M.Div. Grad Now Nurse is Washing Feet Physically or Metaphorically
Lisa Renee Sayre ’10 grew up in southern West Virginia and earned her bachelor’s in English literature from her home state’s Shepherd University, in Shepherdstown. In 2007 she moved to Pittsburgh to pursue her M.Div. at Pittsburgh Seminary, where she received the highest merit scholarship the Seminary offers. And three years later, she graduated with multiple awards recognizing her work in biblical studies and New Testament Greek.
Immediately following graduation, Lisa participated in a religious community called The House of St. Michael the Archangel, which focused on studying the early writings of the Church. Starting her own career in ministry in 2012, she served on the leadership team of a Mennonite church plant in the Oakland neighborhood of Pittsburgh—Shalom: A Peace Church Community of Brother Francis and Sister Clare.
While co-pastoring Shalom, Lisa worked bi-vocationally—as a nursing student at Mercy Hospital School of Nursing and, eventually, as a registered nurse. She’s pursued several kinds of nursing since starting that part of her career. First, she served as an oncology nurse at Shadyside Hospital. Then she transitioned to working in home health, which saw her traveling throughout the city’s East End. Her current position finds her working in an addictions treatment clinic on Pittsburgh’s North Side.
“I love being a nurse,” Lisa says. “It’s one of the things that make me feel most alive. We Christians know the story about Jesus’ washing the disciples’ feet. There aren’t a lot of places in the world where you can actually wash feet for a living, but that’s what I’ve gotten to do as a nurse.”
For Lisa, nursing is also an avenue through which she can pursue God’s work of justice.

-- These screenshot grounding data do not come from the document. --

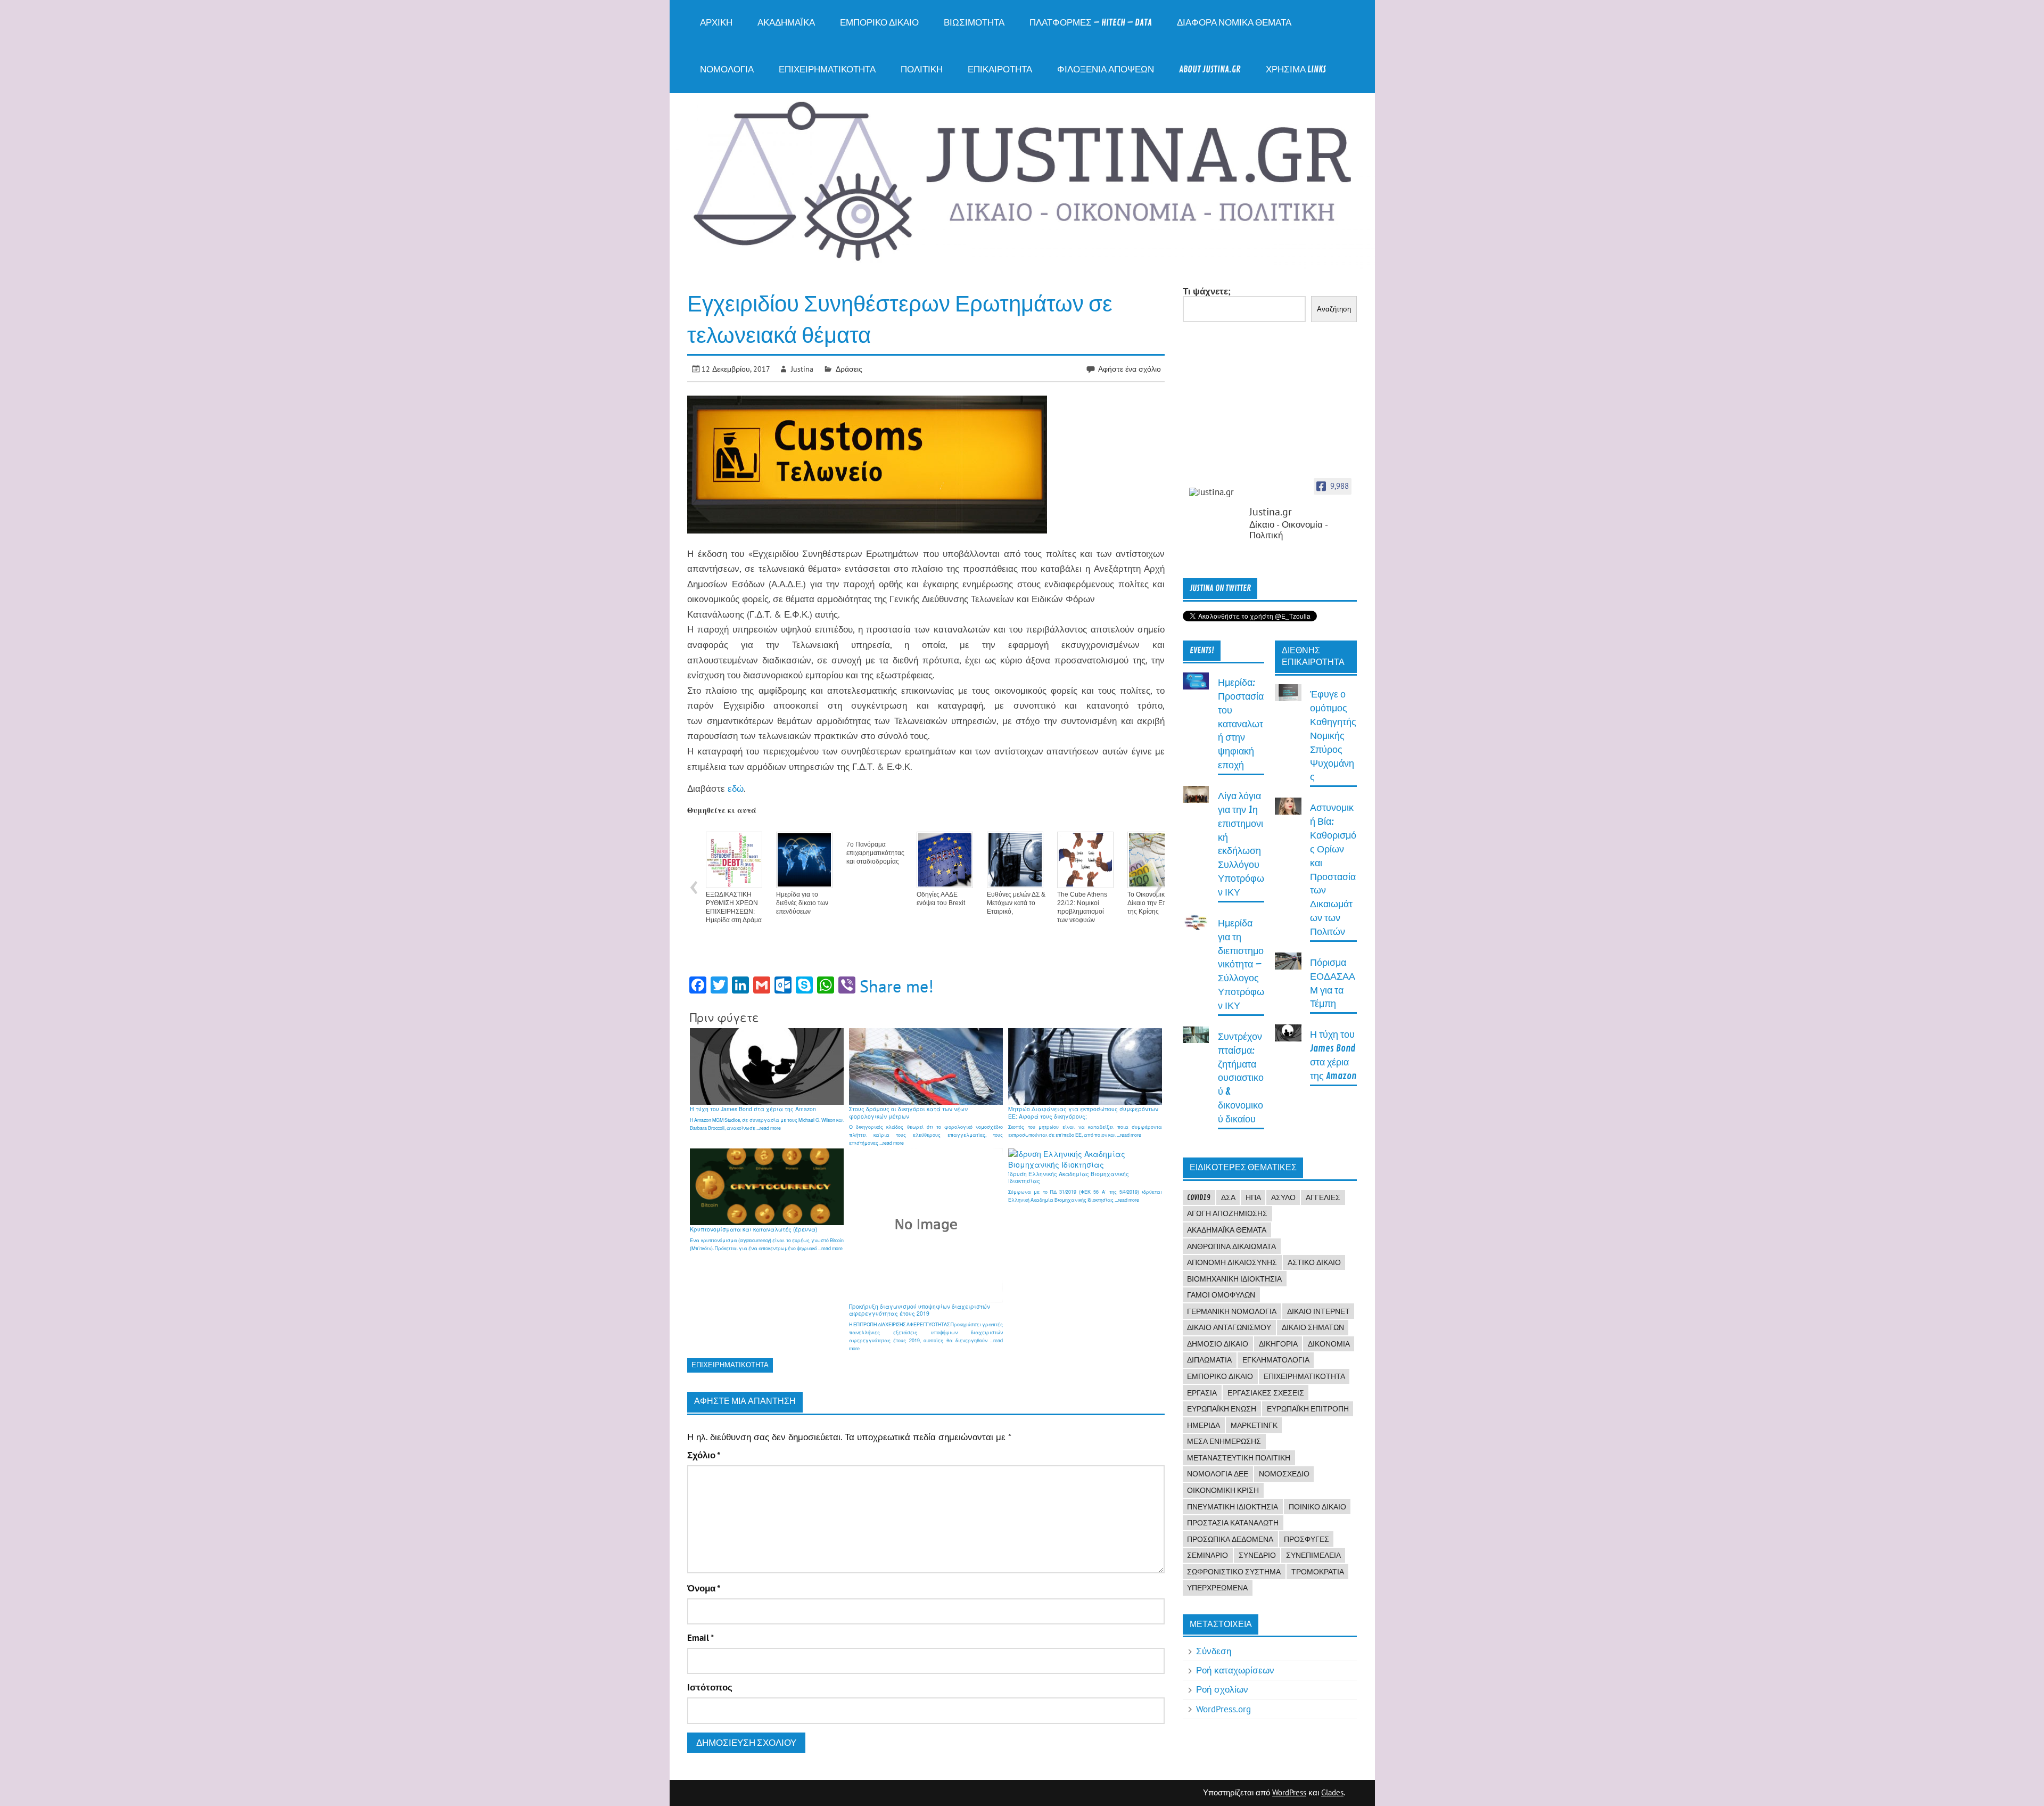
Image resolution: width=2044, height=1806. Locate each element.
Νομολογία (727, 69)
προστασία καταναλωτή (1233, 1523)
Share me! (897, 986)
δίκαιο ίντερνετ (1318, 1311)
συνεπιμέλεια (1313, 1555)
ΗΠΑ (1253, 1197)
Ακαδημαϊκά (786, 22)
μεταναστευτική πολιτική (1238, 1458)
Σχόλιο (703, 1455)
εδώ (736, 788)
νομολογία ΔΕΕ (1217, 1474)
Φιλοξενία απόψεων (1105, 69)
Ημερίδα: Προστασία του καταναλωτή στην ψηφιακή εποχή (1241, 724)
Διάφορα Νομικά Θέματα (1234, 22)
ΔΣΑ (1228, 1197)
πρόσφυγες (1306, 1539)
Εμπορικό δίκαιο (879, 22)
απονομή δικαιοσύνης (1232, 1262)
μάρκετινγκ (1254, 1425)
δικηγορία (1278, 1344)
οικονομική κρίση (1223, 1490)
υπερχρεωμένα (1217, 1587)
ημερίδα (1203, 1425)
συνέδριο (1257, 1555)
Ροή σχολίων (1222, 1689)
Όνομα (703, 1588)
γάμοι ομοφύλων (1221, 1295)
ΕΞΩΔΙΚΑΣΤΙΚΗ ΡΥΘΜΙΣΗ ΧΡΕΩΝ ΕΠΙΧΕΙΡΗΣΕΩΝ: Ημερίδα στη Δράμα (734, 907)
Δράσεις (849, 369)
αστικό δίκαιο (1314, 1262)
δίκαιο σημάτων (1313, 1327)
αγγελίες (1323, 1197)
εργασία (1202, 1393)
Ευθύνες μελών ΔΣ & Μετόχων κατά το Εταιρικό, (1016, 903)
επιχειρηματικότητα (730, 1364)
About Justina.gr (1210, 69)
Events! (1202, 650)
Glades (1332, 1792)
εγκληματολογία (1275, 1360)
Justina (802, 369)
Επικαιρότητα (1000, 69)
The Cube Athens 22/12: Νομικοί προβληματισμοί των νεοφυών (1082, 907)
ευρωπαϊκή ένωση (1221, 1409)
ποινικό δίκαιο (1317, 1507)
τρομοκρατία (1317, 1572)
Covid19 (1198, 1197)
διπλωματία (1209, 1360)
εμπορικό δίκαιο (1220, 1376)
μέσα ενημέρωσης (1224, 1441)
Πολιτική (922, 69)
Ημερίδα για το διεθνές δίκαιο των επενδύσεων (802, 903)
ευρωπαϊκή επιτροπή (1308, 1409)
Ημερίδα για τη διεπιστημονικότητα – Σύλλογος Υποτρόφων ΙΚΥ (1241, 964)
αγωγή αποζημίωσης (1227, 1213)
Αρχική (716, 22)
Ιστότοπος (709, 1687)
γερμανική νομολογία (1231, 1311)
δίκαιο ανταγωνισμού (1229, 1327)
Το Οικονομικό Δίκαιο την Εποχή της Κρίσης (1152, 903)
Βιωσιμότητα (974, 22)
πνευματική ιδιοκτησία (1232, 1507)
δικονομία (1329, 1344)
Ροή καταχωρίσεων (1235, 1670)
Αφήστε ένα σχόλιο (1129, 369)
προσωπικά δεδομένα (1230, 1539)
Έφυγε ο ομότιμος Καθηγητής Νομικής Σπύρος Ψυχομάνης (1333, 735)
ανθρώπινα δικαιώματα (1231, 1246)
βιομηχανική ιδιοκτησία (1234, 1279)
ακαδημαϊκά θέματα (1226, 1230)
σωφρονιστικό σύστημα (1234, 1572)
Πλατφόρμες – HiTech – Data (1090, 22)
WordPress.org (1223, 1709)
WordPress (1289, 1792)
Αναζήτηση (1334, 309)
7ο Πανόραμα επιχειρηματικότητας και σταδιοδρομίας (875, 853)
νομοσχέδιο (1284, 1474)
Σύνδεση (1213, 1651)
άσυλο (1283, 1197)
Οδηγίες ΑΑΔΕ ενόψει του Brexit (941, 899)
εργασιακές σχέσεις (1265, 1393)
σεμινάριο (1207, 1555)
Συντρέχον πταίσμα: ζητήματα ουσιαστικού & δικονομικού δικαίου (1241, 1078)
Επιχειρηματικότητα (827, 69)
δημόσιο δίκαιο (1217, 1344)
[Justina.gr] (1215, 492)
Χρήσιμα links (1296, 69)
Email (700, 1638)
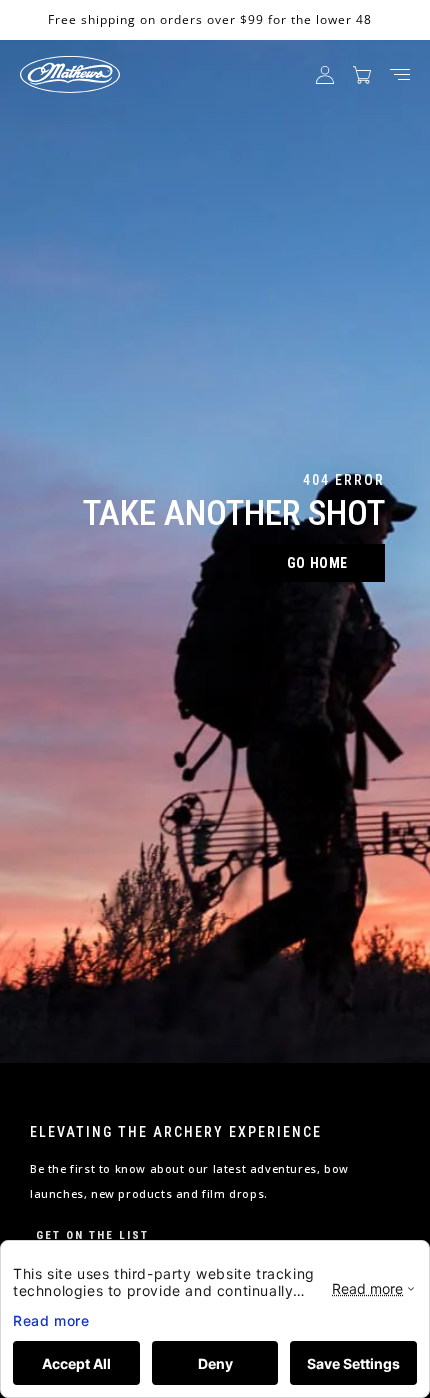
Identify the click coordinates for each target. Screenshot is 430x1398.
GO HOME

For the past year, she has been active in the effort to unionize workers at UPMC. Her move to addictions nursing is also a part of this trajectory in her calling.
“Advocacy is a big concept in nursing,” Lisa notes. “We say that the nurse’s primary job is to be an advocate—for our patients and our communities. Whether we’re speaking up among our colleagues, advocating for patients with physicians, or standing up to the hospital system, our job is always to do the best we can by our neighbors—and get the best for them.”
“It can be hard,” she reflects, “because it’s never a happy thing to have to have a nurse.” But nursing is Lisa’s calling and her passion. It’s an avenue through which she conducts her ministry. And aren’t we glad she does . . . .
These days, when Lisa’s not physically or metaphorically washing feet, she can be found hanging out at Pittsburgh Mennonite Church, where she helps organize Sunday worship. Living in a row house just a few blocks from the church, she enjoys working in the local community garden and singing in the neighborhood choir.